* **What to work on**
Rewrite the ranching text from "Anderson also speaks" to "of their science.", putting "confidence" in place of "trust".

* **Extract to read**
High up in Montana’s Tom Miner Basin, rimmed by peaks that approach 10,000 feet, the Anderson Ranch is just a few miles north of the Yellowstone border. Inevitably, wild animals migrate in and out of the park — some making their homes on the ranch, some just passing through. The basin is also home to a growing collective of ranchers who work to coexist with wild animals. Hilary Anderson is one of them.

On a blustery day, she explains best practices for raising livestock on land that predators frequent: Fladry — brightly colored flags strung up on property borders — serves as a visual deterrent to wolves. Moving dead livestock away from a herd, or vice versa, is an example of carcass management, and it aims to put distance between living livestock and hungry scavengers. And finally, there’s range riding: traveling the acreage via horse, demonstrating a human presence and keeping predators at bay.

Anderson also speaks to the value of working to find common ground among the basin’s residents, a crucial step to overcoming widely different opinions on how to handle an increase in predator levels. Building trust, she explains, is invaluable.

“But how do you win people over to your side?” a student asks.

“By not making it a side,” Anderson says.

The human landscape

Even the best management practices fail if they don’t consider the needs of people living in the ecosystem. Park biologists and ranchers tell students directly: There are conflicts over how to manage parks for both people and wildlife. Many new researchers don’t have that perspective, which limits how well they build trust with locals in the field — and which, in turn, can affect the success of their science.

* **Data items**
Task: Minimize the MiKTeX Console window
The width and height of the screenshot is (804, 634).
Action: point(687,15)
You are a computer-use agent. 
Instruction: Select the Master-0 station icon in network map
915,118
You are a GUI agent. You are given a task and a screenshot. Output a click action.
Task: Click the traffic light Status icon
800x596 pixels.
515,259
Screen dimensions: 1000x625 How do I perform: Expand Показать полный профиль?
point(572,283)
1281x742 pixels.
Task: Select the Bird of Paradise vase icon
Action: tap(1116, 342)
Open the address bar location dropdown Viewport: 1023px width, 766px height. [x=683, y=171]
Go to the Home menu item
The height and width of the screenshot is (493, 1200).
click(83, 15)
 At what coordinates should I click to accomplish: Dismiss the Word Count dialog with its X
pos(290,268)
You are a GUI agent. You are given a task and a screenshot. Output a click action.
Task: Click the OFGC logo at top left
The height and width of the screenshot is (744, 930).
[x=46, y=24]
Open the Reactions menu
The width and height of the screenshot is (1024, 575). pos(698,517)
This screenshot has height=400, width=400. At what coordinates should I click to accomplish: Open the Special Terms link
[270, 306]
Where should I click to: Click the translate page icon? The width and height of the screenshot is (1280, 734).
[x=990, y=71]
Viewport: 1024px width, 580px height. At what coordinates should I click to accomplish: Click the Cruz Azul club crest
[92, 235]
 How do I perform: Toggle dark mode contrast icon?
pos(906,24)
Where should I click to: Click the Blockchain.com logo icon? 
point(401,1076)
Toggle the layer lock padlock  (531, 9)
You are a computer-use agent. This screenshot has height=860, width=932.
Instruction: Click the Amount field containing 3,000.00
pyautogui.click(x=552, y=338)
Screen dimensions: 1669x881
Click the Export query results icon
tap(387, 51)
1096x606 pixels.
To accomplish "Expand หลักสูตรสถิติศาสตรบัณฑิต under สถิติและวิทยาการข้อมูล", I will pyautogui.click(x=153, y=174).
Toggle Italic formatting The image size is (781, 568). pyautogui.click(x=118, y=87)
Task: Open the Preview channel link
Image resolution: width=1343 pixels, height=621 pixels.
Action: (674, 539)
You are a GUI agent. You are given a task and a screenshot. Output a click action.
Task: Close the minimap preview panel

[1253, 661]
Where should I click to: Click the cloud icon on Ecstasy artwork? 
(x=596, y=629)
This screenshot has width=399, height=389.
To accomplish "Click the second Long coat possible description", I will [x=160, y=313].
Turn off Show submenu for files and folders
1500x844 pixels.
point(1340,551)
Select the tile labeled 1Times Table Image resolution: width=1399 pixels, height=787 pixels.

* **Response to the exercise**
Anderson also speaks to the value of working to find common ground among the basin’s residents, a crucial step to overcoming widely different opinions on how to handle an increase in predator levels. Building confidence, she explains, is invaluable.

“But how do you win people over to your side?” a student asks.

“By not making it a side,” Anderson says.

The human landscape

Even the best management practices fail if they don’t consider the needs of people living in the ecosystem. Park biologists and ranchers tell students directly: There are conflicts over how to manage parks for both people and wildlife. Many new researchers don’t have that perspective, which limits how well they build confidence with locals in the field — and which, in turn, can affect the success of their science.